TEXT SEGMENT: Begin

Type 1 Diabetes
A medical examination & detailed history, together with some blood and urine tests will be all that is required for your GP to diagnose Type 1 DM. He/she is likely to refer you immediately to the Diabetes Centre for assessment. In cases involving children they will be admitted to Robin Ward for Assessment.
Type 2 Diabetes
As above the diagnosis will be made following a medical examination, detailed history, blood and urine tests. In some cases Diabetes can be present for up to 10 years before people are diagnosed. During this time damage can occur to the large blood vessels which can lead to severe problems like heart attack & stroke. The earlier a person is diagnosed the sooner treatment and monitoring of their condition can begin
Insulin is a hormone made by an organ in our bodies called the pancreas. The pancreas lies just behind the stomach. The function of insulin is to help our bodies use glucose for energy.

TEXT SEGMENT: End
ENTRIES SHOWN: Begin

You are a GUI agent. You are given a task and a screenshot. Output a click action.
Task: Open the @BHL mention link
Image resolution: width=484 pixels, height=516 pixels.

ENTRIES SHOWN: End
ENTRIES SHOWN: Begin

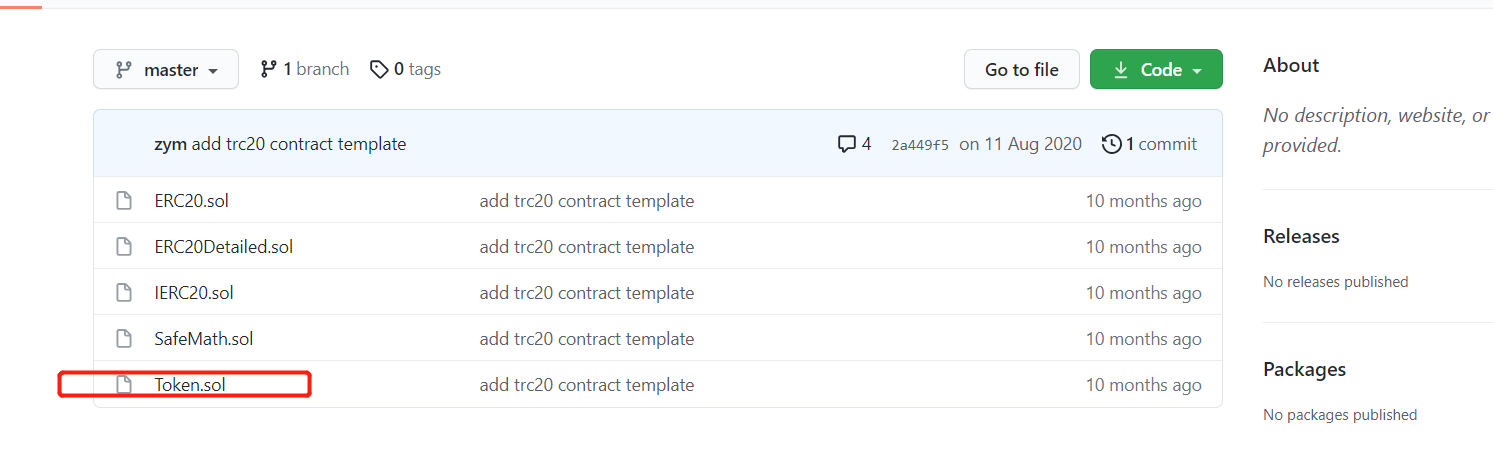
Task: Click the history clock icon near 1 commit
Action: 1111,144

ENTRIES SHOWN: End
ENTRIES SHOWN: Begin

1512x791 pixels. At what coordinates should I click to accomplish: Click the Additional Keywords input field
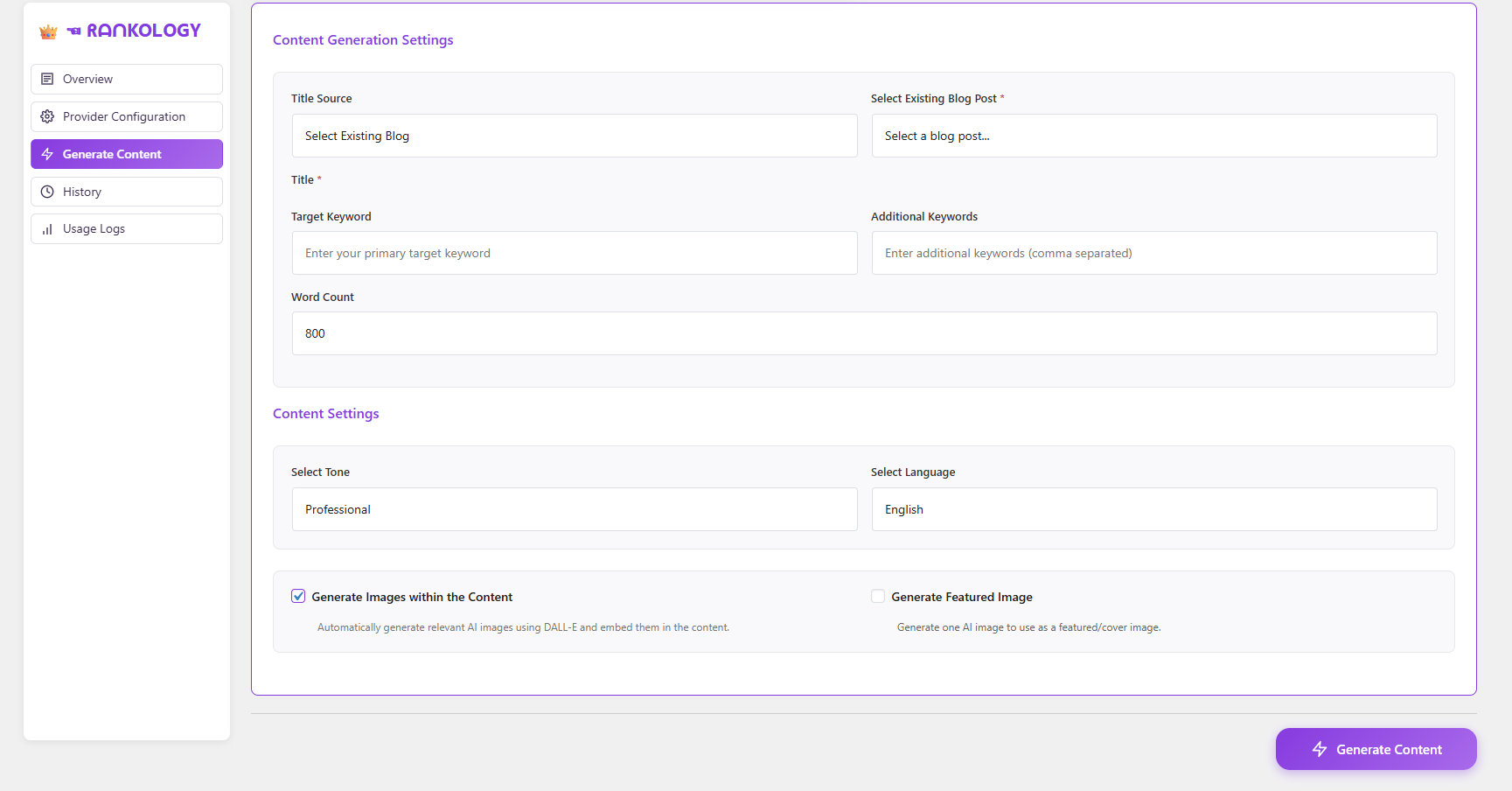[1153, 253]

ENTRIES SHOWN: End

> ACTIONS TO TAKE
[1] According to the text on diabetes, how long can Type 2 diabetes be present before people are diagnosed?
[2] Please carry on the text about diabetes, starting after its last sentence.

> RESULTS BY TASK
[1] Up to 10 years.

[2]
For all people with Type 1 Diabetes and for some people with Type 2 Diabetes, insulin is essential to keep blood glucose levels under control.
The three groups of insulin
There are three groups of insulin - animal, human (not from humans but produced synthetically to match human insulin) and analogues (if we think of the insulin molecule as being like a string of beads, scientists have managed to alter the position of some of these beads to create 'analogues' of insulin).
Nowadays, most people use human insulin and insulin analogues, although a small number of people still use animal insulin because they have some evidence that they otherwise lose their awareness of hypos or they find animal insulin works better for them.